Moreover, we rejected the contention (by a failure to respond thereto on Suggestion of Error) in the case of Hassie Hunt Trust, et al. v. Proctor, et al., supra, that Proctor and others could have petitioned for an exception as to the 10 acres on which they held a lease in a 40-acre oil • drilling unit there involved, there being no reason for the granting of such an exception. Nor did we hold in the case of Griffith, et al. v. Gulf Refining Co., et al., supra, wherein the appellants were mineral owners, that an exception should have been obtained for a well on the 90-acre tract which was a part of the 250-acre unit on which the permit for a well had been issued to drill as a unit.

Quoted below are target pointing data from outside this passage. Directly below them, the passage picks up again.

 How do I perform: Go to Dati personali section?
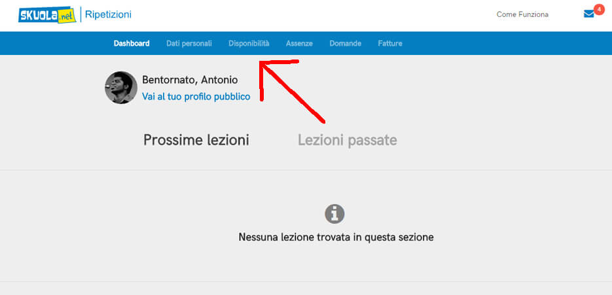tap(189, 43)
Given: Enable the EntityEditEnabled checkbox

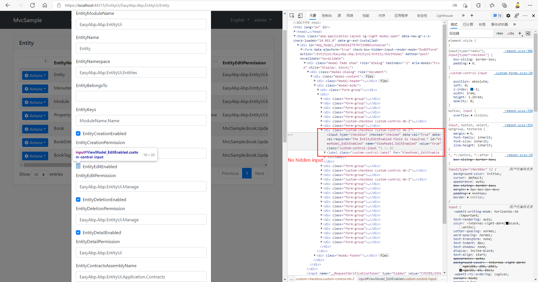Looking at the screenshot, I should tap(78, 166).
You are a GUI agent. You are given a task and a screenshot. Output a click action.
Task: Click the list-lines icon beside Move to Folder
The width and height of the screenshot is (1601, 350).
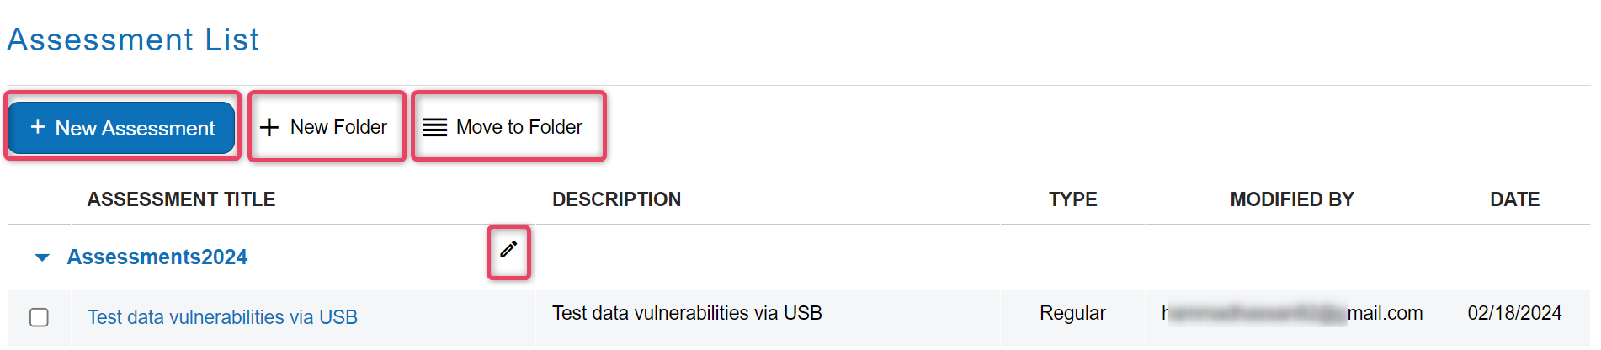435,128
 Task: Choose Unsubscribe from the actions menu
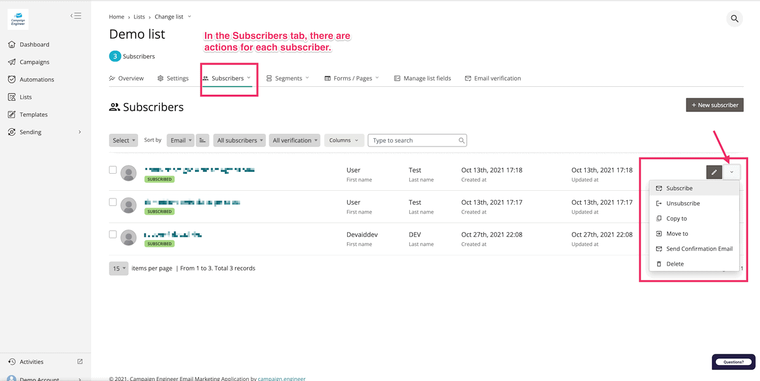click(683, 203)
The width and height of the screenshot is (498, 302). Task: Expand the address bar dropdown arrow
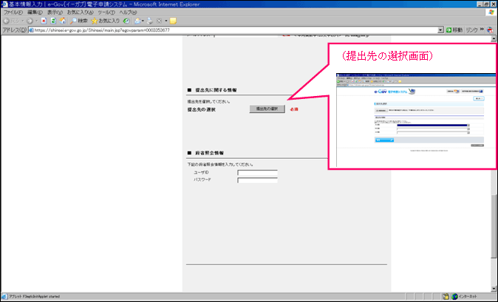pos(440,30)
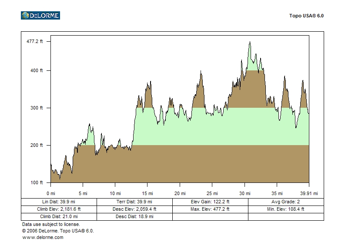Click the Data use subject to license text
The height and width of the screenshot is (252, 345).
(x=51, y=224)
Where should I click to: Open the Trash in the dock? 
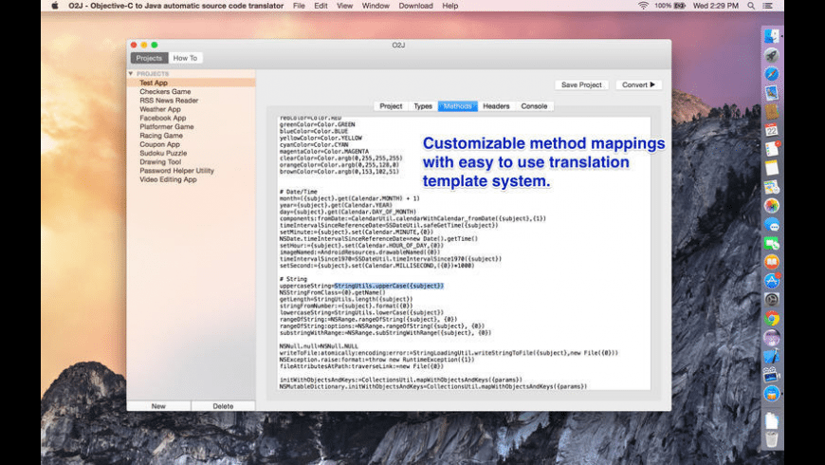point(772,439)
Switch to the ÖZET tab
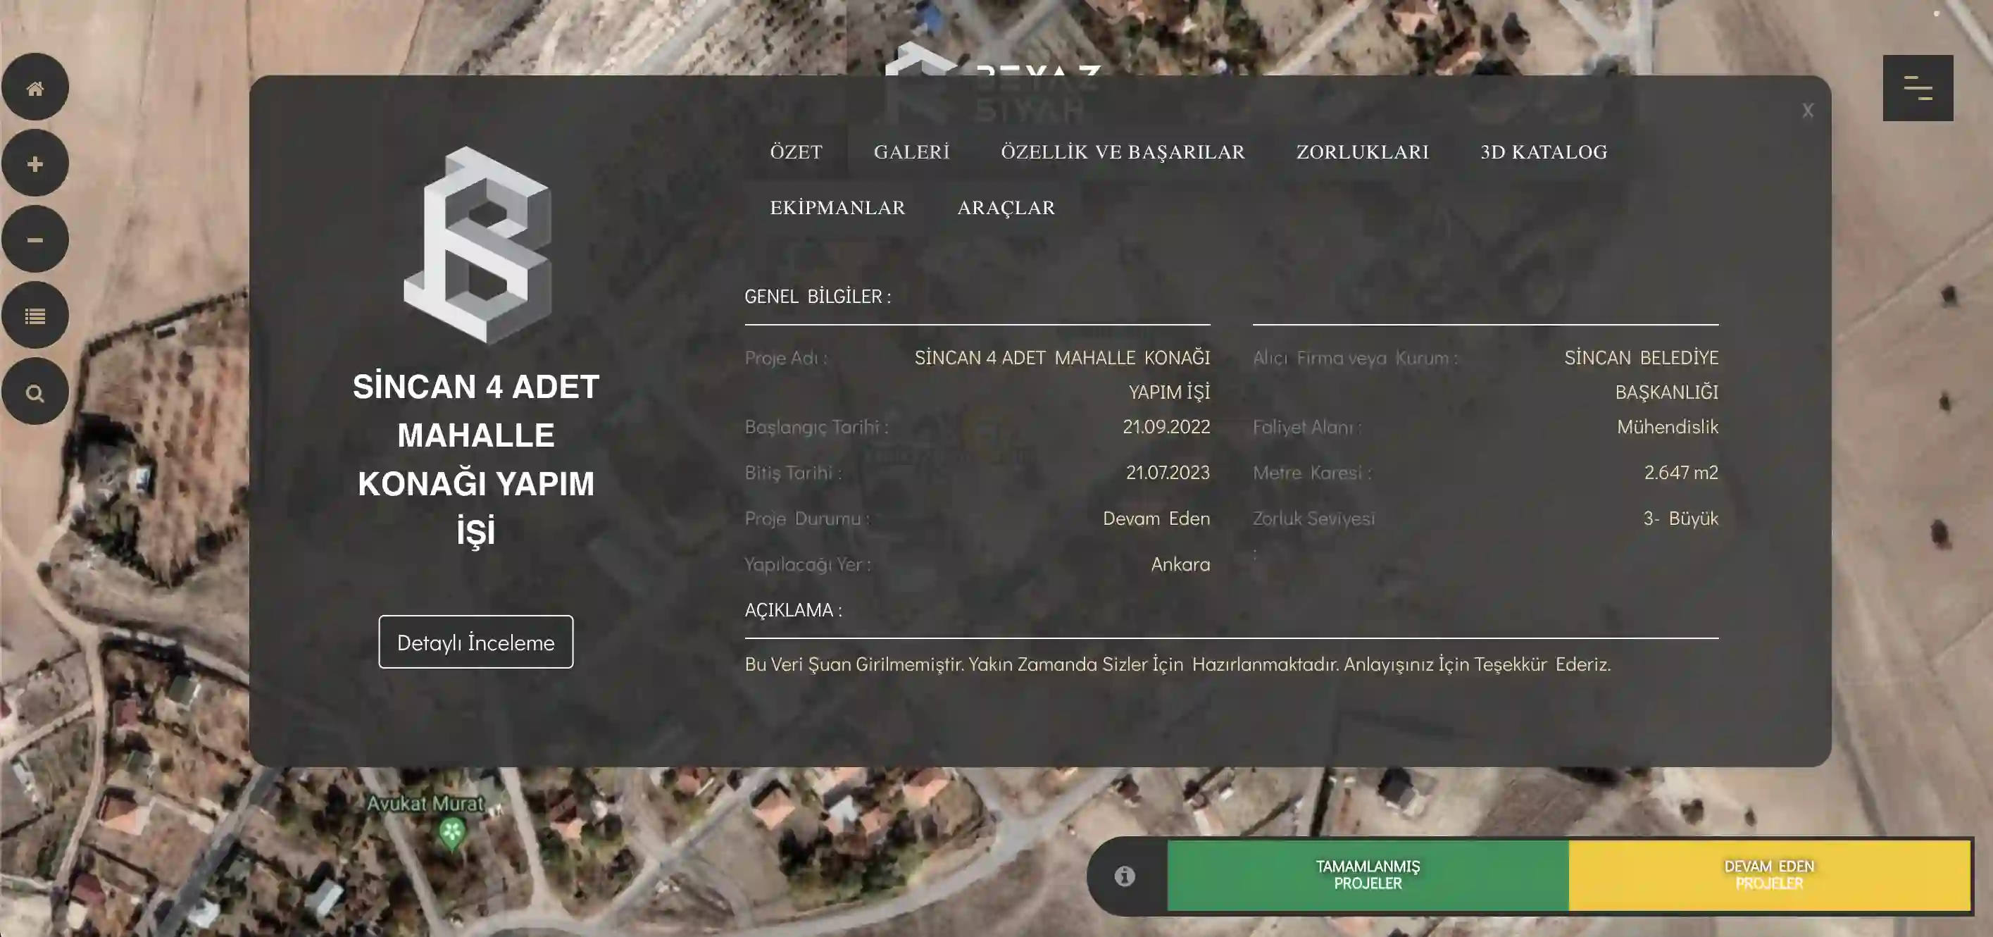1993x937 pixels. 795,152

This opinion has been prolonged to great length, both because of the importance of the questions involved and the necessity for studying nearly seven hundred pages of briefs and a voluminous record in this and the companion case with the view of obtaining the benefit of the thought and research given to each case by all of the several firms of attorneys interested. Naturally, it has *702been impossible to discuss herein more than a few of the cases relied on in the briefs, but we have undertaken to discuss the controlling issues in the light of all the cases deemed to be of most value and in the light of the views of the participating judges as expressed in conference.
Reversed and remanded.
Roberds, Kyle, Holmes, Arrington, Ethridge and Lotterhos, JJ., concur. Lee, J., dissents. - Hall, J., who considered himself disqualified, took no part.